> EXTRACTED TEXT:
======

“An Uncommon Sense (Sensual Healing,
Book 1)”
by
Serenity Woods
Published by Samhain Publishing
Contemporary Erotic Romantic Comedy
The giveaway is a copy of An Uncommon Sense. Do you believe in mediums? I do. I believe that some people have the ability to talk to people when they have passed. Please leave a comment and an email address to get in touch with you. I will draw a winner on Saturday. Good luck.
BLURB
All
six senses tell him she’s the one.
High
school science teacher Grace Fox doesn’t believe in any of that woo-woo stuff.
So it’s easy to laugh off her friend’s prediction that she’ll have
swear-out-loud sex with the next man who walks through her classroom door.
Who
knew that local celebrity Ash Rutherford would have the time to attend his
daughter’s parents’ night? Or that the Viking lookalike would trigger an attack
of klutziness? He may or may not see dead people, but he certainly got a good
look up her skirt.
A
doctor turned medium, Ash spends his days communicating with unseen spirits.

======

> PROVIDED MATERIAL:

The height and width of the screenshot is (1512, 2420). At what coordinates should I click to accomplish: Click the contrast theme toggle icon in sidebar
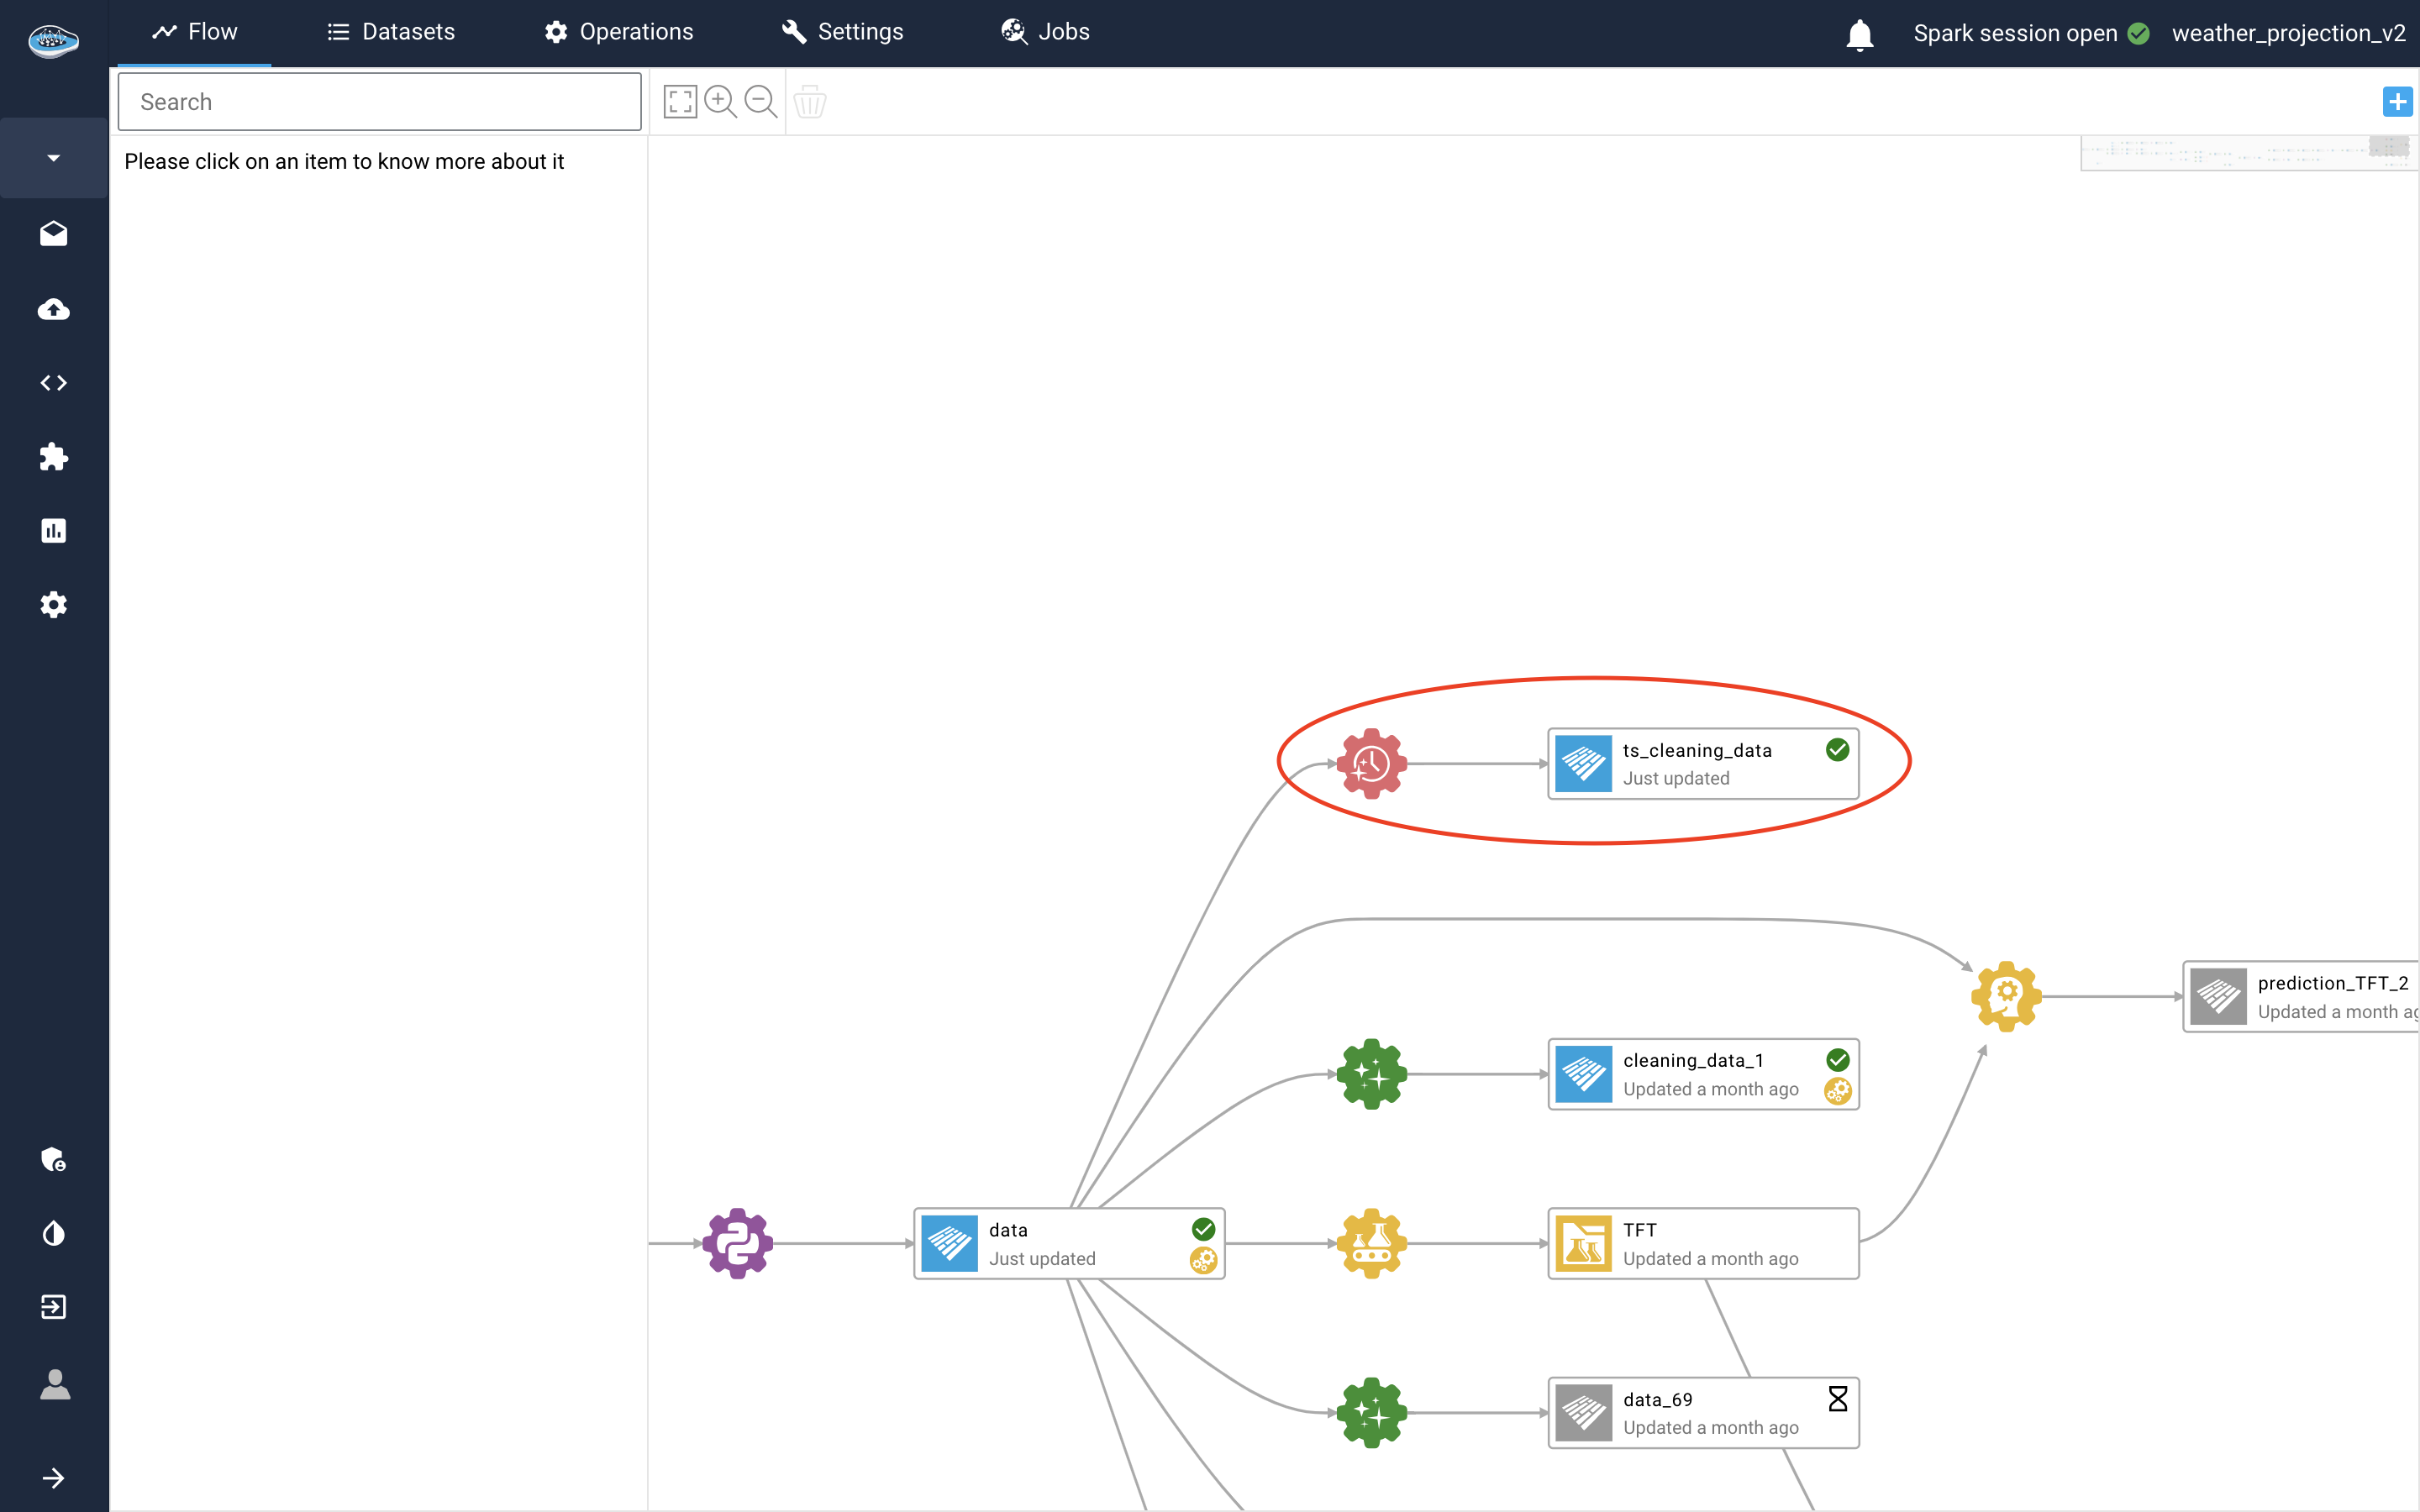pyautogui.click(x=54, y=1233)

======

> GIVEN PROBLEM 1: In the book promotion text above, what is Grace Fox's job?
> GIVEN PROBLEM 2: Reproduce the passage of the book promotion text above that starts at "So it’s easy" and ends at "with unseen spirits.", with no changes to its wording.

> WRITTEN SOLUTION 1: She is a high school science teacher.

> WRITTEN SOLUTION 2:
So it’s easy to laugh off her friend’s prediction that she’ll have
swear-out-loud sex with the next man who walks through her classroom door.
Who
knew that local celebrity Ash Rutherford would have the time to attend his
daughter’s parents’ night? Or that the Viking lookalike would trigger an attack
of klutziness? He may or may not see dead people, but he certainly got a good
look up her skirt.
A
doctor turned medium, Ash spends his days communicating with unseen spirits.